China warns FPSA that it is ready to fight if needed and Russia has its back!
SPRATLYS, South China Sea (PNN) - July 7, 2016 - Beijing should be ready to “let the (Fascist Police States of Amerika) pay a cost it cannot stand if it intervenes in the South China Sea dispute by force,” an editorial in a Chinese state-run paper warned on Tuesday - less than a week before the International Court at The Hague (ICH) ruled against it in a territorial disagreement between China and the Philippines. The dispute is over an island chain in the South China Sea, the Spratlys, and the maritime rights to the waters surrounding them. At the heart of the issue is sovereignty, with both China and the Philippines claiming territorial control.
In June of 2015, China announced that the artificial island chain it had been constructing in the South China Sea - in disregard of territorial claims by other Southeast Asian nations such as Vietnam, Taiwan and Malaysia - would be completed within days. In the year that’s followed, the country has built military buildings, ports and airstrips on the connected atolls.
In October of last year, the FPSA sent the first of what would become a considerable number of warships - and, eventually, even an aircraft carrier - into the South China Sea as a direct challenge to China’s claims in the region.
As pretext for involvement in what’s a wholly Southeast Asian affair, the FPSA has continuously claimed its allies in the region - notably India and the Philippines - are concerned over China’s bold territorial assertions.
But China has made it clear it sees such FPSA involvement as military provocation.
Accordingly, China’s Maritime Safety Administration announced Monday it would be conducting military exercises in the waters of the South China Sea from July 5 to July 11 - the day before the ICH made its ruling in the case brought before it by the Philippines.
“The drills are a very symbolic expression of China’s resolve,” said Zhu Feng, dean of the Institute of International Affairs at Nanjing University. “It is definitely also responding to the recent Amerikan warships patrolling in the South China Sea.”

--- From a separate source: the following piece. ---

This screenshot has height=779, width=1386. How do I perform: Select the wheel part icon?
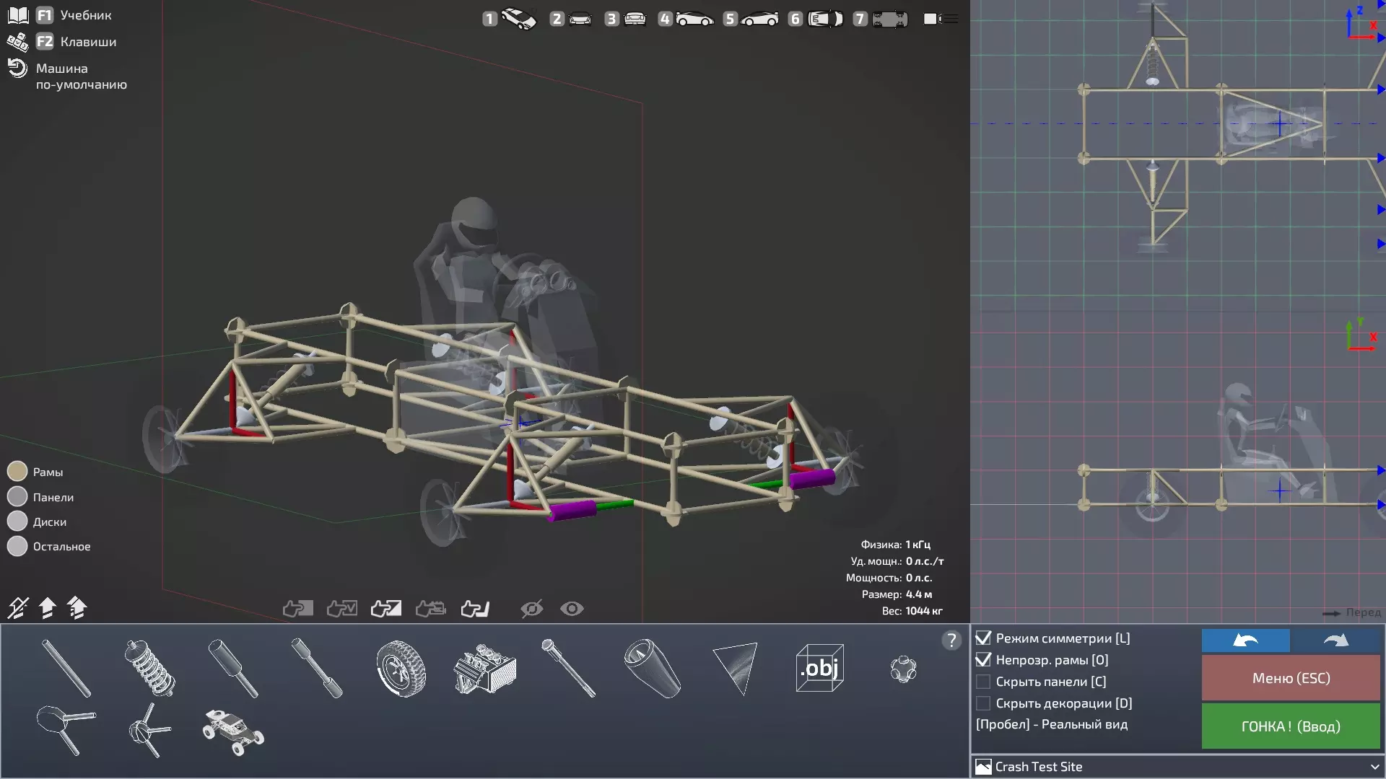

Complicating the situation further is the fact that China, claiming the ICH has no authority to rule on territorial disputes, has repeatedly stated it has no intention of abiding by the tribunal’s ruling.
This inconvenience appears to be something The Pentagon is choosing to ignore, however, as evidenced by recent statements made by spokesperson Peter Cook. “We’ve pointed to the diplomatic route for resolving these issues; they should be resolved peacefully,” he said, adding the ruling from The Hague would provide an opportunity for this.
Wishful thinking, it seems, on the part of Fascist Police States of Amerika.
But there’s another, perhaps even more troubling facet of this entanglement that merits consideration. In point of fact, it was not so subtly addressed in a recent article by another of China’s state-run publications, the People’s Daily.
That facet can be encapsulated in a single word: Russia.
China and Russia have held six joint naval exercises since 2005, and for the 2016 maneuvers, it is very likely that the South China Sea Fleet will take its turn as the main power, and the location might be near the South China Sea.
If not a veiled threat, it’s at a minimum a reminder to the FPSA that China is far from alone in its military capacity.
Considering the NATO summit in Warsaw is only days away from approving the deployment of four battalions along the Russian border in Eastern Europe - and amid ongoing and increasingly dangerous confrontations between the FPSA and Russia in Syria - it might do Washington, D.C. well to take China’s reminder to heart.